Exercise description:
Every line from the one holding "Click the Google logo in translation credit" to the end of the entries should be repeated exactly, with the pictures left out.

※

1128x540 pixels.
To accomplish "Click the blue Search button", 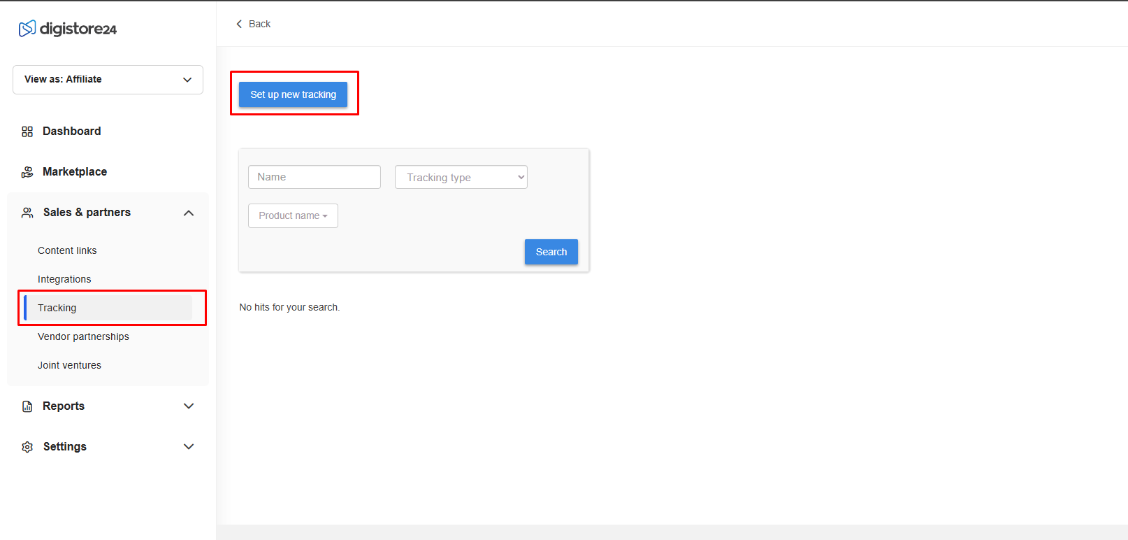I will [x=551, y=252].
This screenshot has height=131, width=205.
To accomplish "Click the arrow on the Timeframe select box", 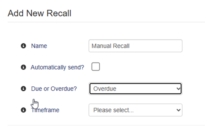I will click(x=179, y=110).
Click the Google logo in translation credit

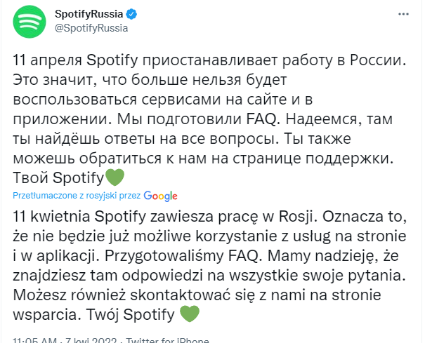click(161, 196)
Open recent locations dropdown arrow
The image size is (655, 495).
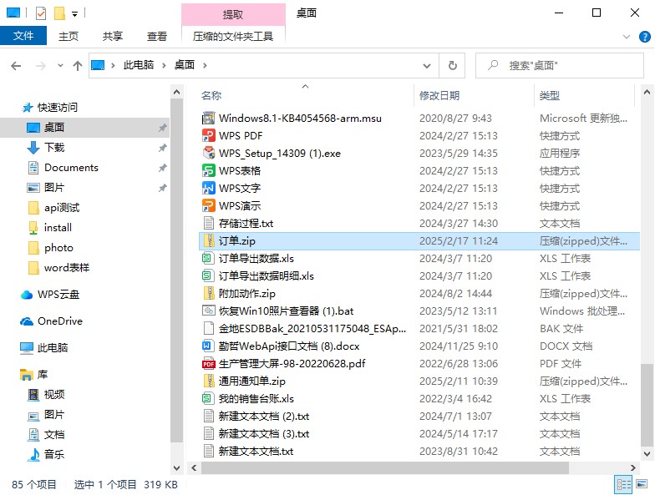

※

Answer to the exercise:
Click the Google logo in translation credit

click(161, 196)
Open recent locations dropdown arrow
The image size is (655, 495).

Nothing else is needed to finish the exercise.